Required work :: Copy the data word for word, keeping every line.

___ Task data ___

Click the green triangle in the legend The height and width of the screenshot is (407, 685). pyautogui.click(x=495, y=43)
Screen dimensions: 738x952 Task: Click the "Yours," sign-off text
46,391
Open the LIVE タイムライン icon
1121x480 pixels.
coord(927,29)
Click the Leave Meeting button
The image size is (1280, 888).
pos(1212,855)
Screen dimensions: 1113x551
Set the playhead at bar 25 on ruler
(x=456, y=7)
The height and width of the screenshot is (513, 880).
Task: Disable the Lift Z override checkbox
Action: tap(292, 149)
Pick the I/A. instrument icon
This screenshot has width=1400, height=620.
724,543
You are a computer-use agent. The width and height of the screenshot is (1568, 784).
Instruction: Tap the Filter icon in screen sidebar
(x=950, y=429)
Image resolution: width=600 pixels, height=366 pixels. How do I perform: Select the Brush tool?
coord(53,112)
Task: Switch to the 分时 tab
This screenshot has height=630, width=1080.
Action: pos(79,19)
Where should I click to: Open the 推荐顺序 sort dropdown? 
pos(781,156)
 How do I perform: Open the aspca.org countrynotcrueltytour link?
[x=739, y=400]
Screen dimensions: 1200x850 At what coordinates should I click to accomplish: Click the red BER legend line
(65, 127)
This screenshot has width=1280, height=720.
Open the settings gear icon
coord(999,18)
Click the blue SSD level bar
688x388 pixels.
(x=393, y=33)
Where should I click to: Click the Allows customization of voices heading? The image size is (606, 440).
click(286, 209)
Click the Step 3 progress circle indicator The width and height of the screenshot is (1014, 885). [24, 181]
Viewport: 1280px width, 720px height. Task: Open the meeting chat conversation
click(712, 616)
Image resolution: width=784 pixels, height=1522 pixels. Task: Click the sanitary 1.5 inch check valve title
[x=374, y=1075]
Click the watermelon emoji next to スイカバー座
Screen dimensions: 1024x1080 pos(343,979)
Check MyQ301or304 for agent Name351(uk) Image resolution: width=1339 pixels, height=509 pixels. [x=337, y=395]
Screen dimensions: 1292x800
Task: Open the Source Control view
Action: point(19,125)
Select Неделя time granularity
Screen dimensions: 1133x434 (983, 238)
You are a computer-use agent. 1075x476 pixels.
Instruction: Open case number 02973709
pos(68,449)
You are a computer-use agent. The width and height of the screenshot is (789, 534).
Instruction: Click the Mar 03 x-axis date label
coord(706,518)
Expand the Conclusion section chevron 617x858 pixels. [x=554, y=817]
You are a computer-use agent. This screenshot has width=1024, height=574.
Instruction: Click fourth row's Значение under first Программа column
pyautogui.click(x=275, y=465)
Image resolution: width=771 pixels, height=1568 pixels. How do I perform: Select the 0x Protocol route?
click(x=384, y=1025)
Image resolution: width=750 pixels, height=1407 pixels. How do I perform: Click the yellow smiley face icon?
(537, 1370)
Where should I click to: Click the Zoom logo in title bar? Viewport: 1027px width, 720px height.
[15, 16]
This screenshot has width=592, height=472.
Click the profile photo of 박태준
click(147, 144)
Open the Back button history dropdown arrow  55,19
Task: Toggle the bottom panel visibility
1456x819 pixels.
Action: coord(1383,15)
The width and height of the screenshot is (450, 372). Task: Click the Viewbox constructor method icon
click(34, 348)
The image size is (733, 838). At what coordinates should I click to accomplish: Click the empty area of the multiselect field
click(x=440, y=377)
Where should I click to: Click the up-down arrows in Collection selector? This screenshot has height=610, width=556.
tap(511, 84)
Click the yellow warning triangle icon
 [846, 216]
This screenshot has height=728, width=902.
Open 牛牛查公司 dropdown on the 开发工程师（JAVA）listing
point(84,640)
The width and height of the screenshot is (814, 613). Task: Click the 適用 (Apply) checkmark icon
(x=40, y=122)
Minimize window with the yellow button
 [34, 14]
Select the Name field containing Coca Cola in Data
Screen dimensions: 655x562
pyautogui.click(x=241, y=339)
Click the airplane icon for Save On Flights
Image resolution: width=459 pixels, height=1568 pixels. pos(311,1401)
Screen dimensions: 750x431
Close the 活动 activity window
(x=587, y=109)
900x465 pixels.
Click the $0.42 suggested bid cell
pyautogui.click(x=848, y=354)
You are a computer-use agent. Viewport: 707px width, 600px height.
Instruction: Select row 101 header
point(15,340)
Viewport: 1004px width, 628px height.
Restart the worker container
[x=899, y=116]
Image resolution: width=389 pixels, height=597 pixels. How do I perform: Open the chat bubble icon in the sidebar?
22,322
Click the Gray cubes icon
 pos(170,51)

___

Written solution ::
Click the green triangle in the legend The height and width of the screenshot is (407, 685). pyautogui.click(x=495, y=43)
Screen dimensions: 738x952 Task: Click the "Yours," sign-off text
46,391
Open the LIVE タイムライン icon
1121x480 pixels.
coord(927,29)
Click the Leave Meeting button
The image size is (1280, 888).
pos(1212,855)
Screen dimensions: 1113x551
Set the playhead at bar 25 on ruler
(x=456, y=7)
The height and width of the screenshot is (513, 880).
Task: Disable the Lift Z override checkbox
Action: tap(292, 149)
Pick the I/A. instrument icon
This screenshot has width=1400, height=620.
724,543
You are a computer-use agent. The width and height of the screenshot is (1568, 784).
Instruction: Tap the Filter icon in screen sidebar
(x=950, y=429)
Image resolution: width=600 pixels, height=366 pixels. How do I perform: Select the Brush tool?
coord(53,112)
Task: Switch to the 分时 tab
This screenshot has height=630, width=1080.
Action: pos(79,19)
Where should I click to: Open the 推荐顺序 sort dropdown? 
pos(781,156)
 How do I perform: Open the aspca.org countrynotcrueltytour link?
[x=739, y=400]
Screen dimensions: 1200x850 At what coordinates should I click to accomplish: Click the red BER legend line
(65, 127)
This screenshot has width=1280, height=720.
Open the settings gear icon
coord(999,18)
Click the blue SSD level bar
688x388 pixels.
(x=393, y=33)
Where should I click to: Click the Allows customization of voices heading? The image size is (606, 440).
click(286, 209)
Click the Step 3 progress circle indicator The width and height of the screenshot is (1014, 885). [24, 181]
Viewport: 1280px width, 720px height. Task: Open the meeting chat conversation
click(712, 616)
Image resolution: width=784 pixels, height=1522 pixels. Task: Click the sanitary 1.5 inch check valve title
[x=374, y=1075]
Click the watermelon emoji next to スイカバー座
Screen dimensions: 1024x1080 pos(343,979)
Check MyQ301or304 for agent Name351(uk) Image resolution: width=1339 pixels, height=509 pixels. [x=337, y=395]
Screen dimensions: 1292x800
Task: Open the Source Control view
Action: point(19,125)
Select Неделя time granularity
Screen dimensions: 1133x434 (983, 238)
You are a computer-use agent. 1075x476 pixels.
Instruction: Open case number 02973709
pos(68,449)
You are a computer-use agent. The width and height of the screenshot is (789, 534).
Instruction: Click the Mar 03 x-axis date label
coord(706,518)
Expand the Conclusion section chevron 617x858 pixels. [x=554, y=817]
You are a computer-use agent. This screenshot has width=1024, height=574.
Instruction: Click fourth row's Значение under first Программа column
pyautogui.click(x=275, y=465)
Image resolution: width=771 pixels, height=1568 pixels. How do I perform: Select the 0x Protocol route?
click(x=384, y=1025)
Image resolution: width=750 pixels, height=1407 pixels. How do I perform: Click the yellow smiley face icon?
(537, 1370)
Where should I click to: Click the Zoom logo in title bar? Viewport: 1027px width, 720px height.
[15, 16]
This screenshot has width=592, height=472.
Click the profile photo of 박태준
click(147, 144)
Open the Back button history dropdown arrow  55,19
Task: Toggle the bottom panel visibility
1456x819 pixels.
Action: coord(1383,15)
The width and height of the screenshot is (450, 372). Task: Click the Viewbox constructor method icon
click(34, 348)
The image size is (733, 838). At what coordinates should I click to accomplish: Click the empty area of the multiselect field
click(x=440, y=377)
Where should I click to: Click the up-down arrows in Collection selector? This screenshot has height=610, width=556.
tap(511, 84)
Click the yellow warning triangle icon
 [846, 216]
This screenshot has height=728, width=902.
Open 牛牛查公司 dropdown on the 开发工程师（JAVA）listing
point(84,640)
The width and height of the screenshot is (814, 613). Task: Click the 適用 (Apply) checkmark icon
(x=40, y=122)
Minimize window with the yellow button
 [34, 14]
Select the Name field containing Coca Cola in Data
Screen dimensions: 655x562
pyautogui.click(x=241, y=339)
Click the airplane icon for Save On Flights
Image resolution: width=459 pixels, height=1568 pixels. pos(311,1401)
Screen dimensions: 750x431
Close the 活动 activity window
(x=587, y=109)
900x465 pixels.
Click the $0.42 suggested bid cell
pyautogui.click(x=848, y=354)
You are a computer-use agent. Viewport: 707px width, 600px height.
Instruction: Select row 101 header
point(15,340)
Viewport: 1004px width, 628px height.
Restart the worker container
[x=899, y=116]
Image resolution: width=389 pixels, height=597 pixels. How do I perform: Open the chat bubble icon in the sidebar?
22,322
Click the Gray cubes icon
 pos(170,51)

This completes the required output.